··· Dataset records

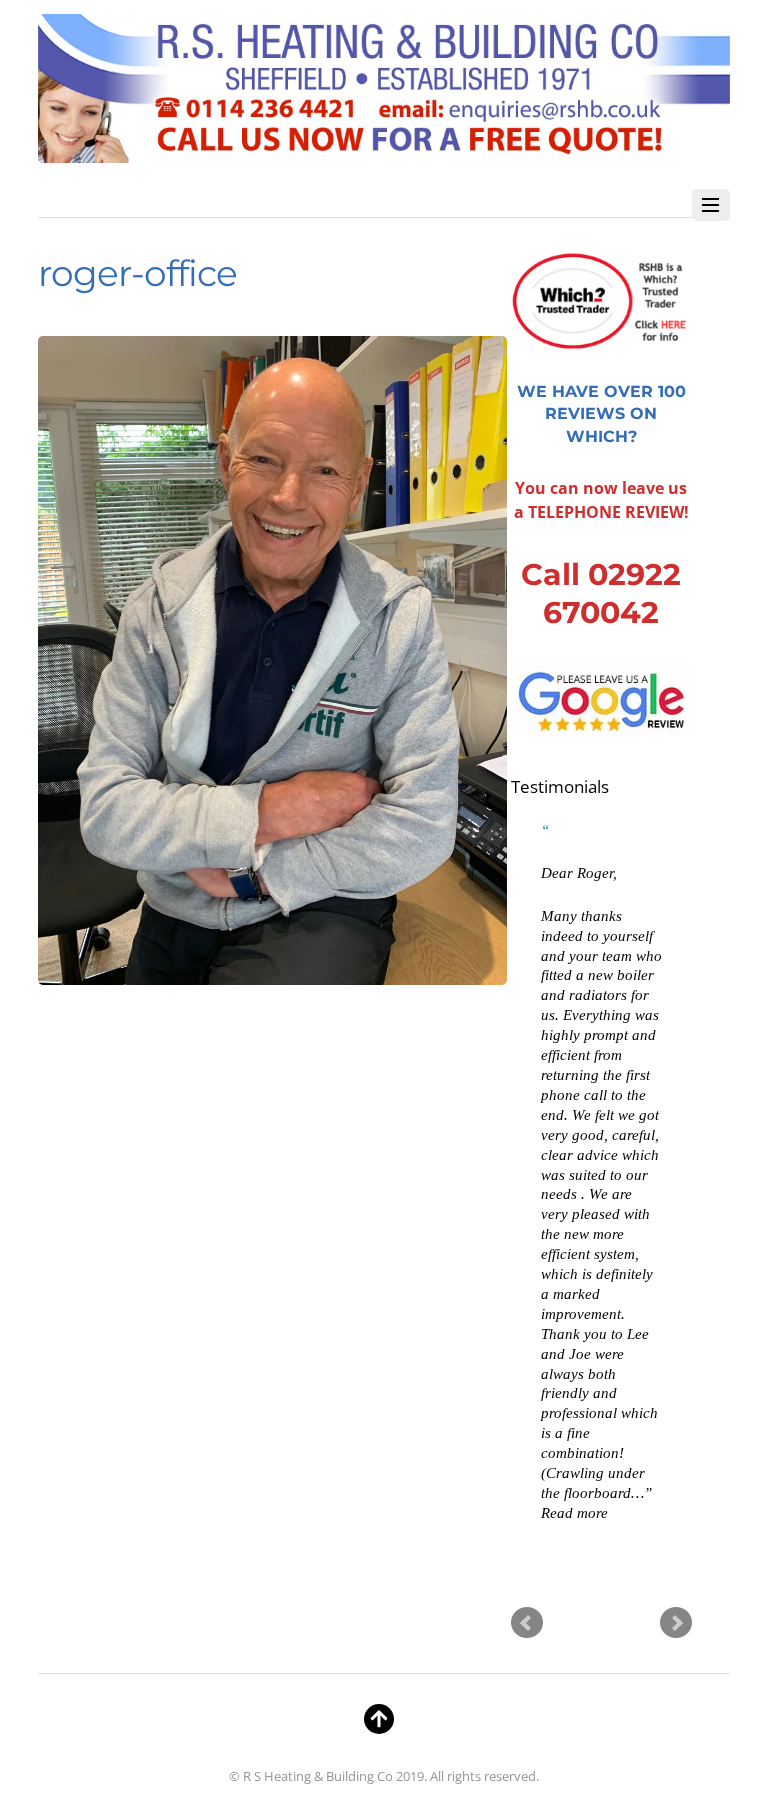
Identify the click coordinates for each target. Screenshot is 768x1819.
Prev (527, 1623)
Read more (574, 1512)
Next (676, 1623)
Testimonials (560, 786)
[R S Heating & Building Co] (383, 152)
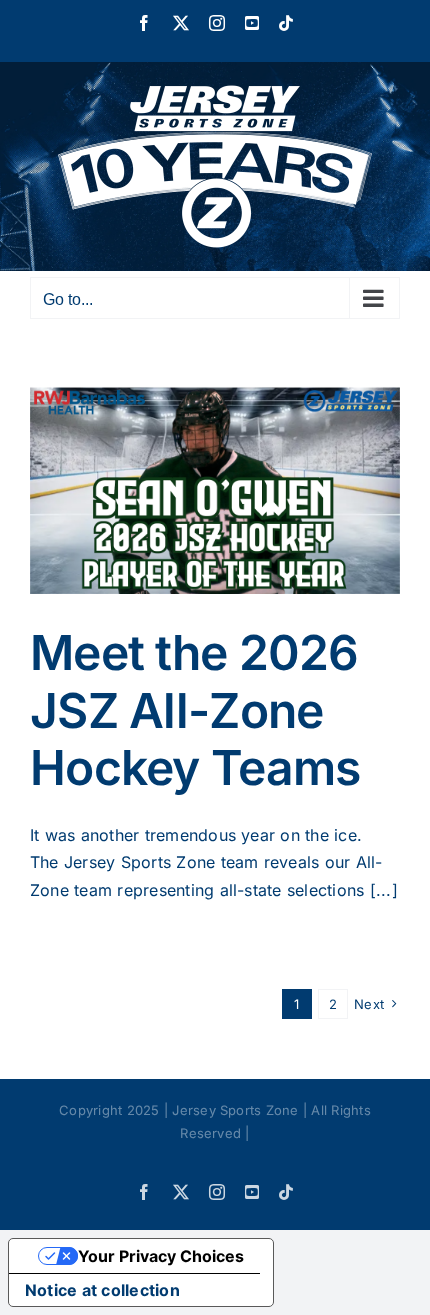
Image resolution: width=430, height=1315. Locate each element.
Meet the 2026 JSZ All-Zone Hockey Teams (195, 710)
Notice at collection (102, 1290)
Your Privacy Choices (161, 1256)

······

Task requirements
From the records above, tally every line that contains the string "each"; the reply consists of that number alone.

Worked solution
2